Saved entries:
--------
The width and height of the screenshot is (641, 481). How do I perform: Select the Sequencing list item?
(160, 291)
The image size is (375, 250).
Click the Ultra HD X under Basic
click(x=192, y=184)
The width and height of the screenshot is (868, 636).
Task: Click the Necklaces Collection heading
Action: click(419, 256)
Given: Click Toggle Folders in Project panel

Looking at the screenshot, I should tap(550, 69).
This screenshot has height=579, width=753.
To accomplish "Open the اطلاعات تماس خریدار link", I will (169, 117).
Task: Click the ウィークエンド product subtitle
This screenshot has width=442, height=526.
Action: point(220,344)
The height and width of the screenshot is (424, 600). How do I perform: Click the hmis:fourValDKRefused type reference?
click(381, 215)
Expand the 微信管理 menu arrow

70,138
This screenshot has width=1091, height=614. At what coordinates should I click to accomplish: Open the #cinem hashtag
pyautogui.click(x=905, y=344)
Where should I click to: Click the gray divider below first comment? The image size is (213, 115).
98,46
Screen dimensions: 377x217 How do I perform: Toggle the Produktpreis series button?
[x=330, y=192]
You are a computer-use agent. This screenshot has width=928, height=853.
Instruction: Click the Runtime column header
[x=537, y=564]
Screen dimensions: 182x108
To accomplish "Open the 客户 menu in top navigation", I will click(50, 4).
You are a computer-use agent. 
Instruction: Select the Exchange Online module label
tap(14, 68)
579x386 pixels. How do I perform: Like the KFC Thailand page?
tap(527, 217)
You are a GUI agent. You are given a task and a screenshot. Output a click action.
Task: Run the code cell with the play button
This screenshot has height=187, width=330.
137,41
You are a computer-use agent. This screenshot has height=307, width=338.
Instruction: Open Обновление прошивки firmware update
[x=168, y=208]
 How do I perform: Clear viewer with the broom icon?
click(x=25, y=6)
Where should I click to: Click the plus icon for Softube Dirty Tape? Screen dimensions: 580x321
--------
## What is required
Please return exactly the lines from the one containing "Instruction: Open Обновление" through the end of the entries above, adding no other line.

## Solution for this problem
Instruction: Open Обновление прошивки firmware update
[x=168, y=208]
 How do I perform: Clear viewer with the broom icon?
click(x=25, y=6)
Where should I click to: Click the plus icon for Softube Dirty Tape? Screen dimensions: 580x321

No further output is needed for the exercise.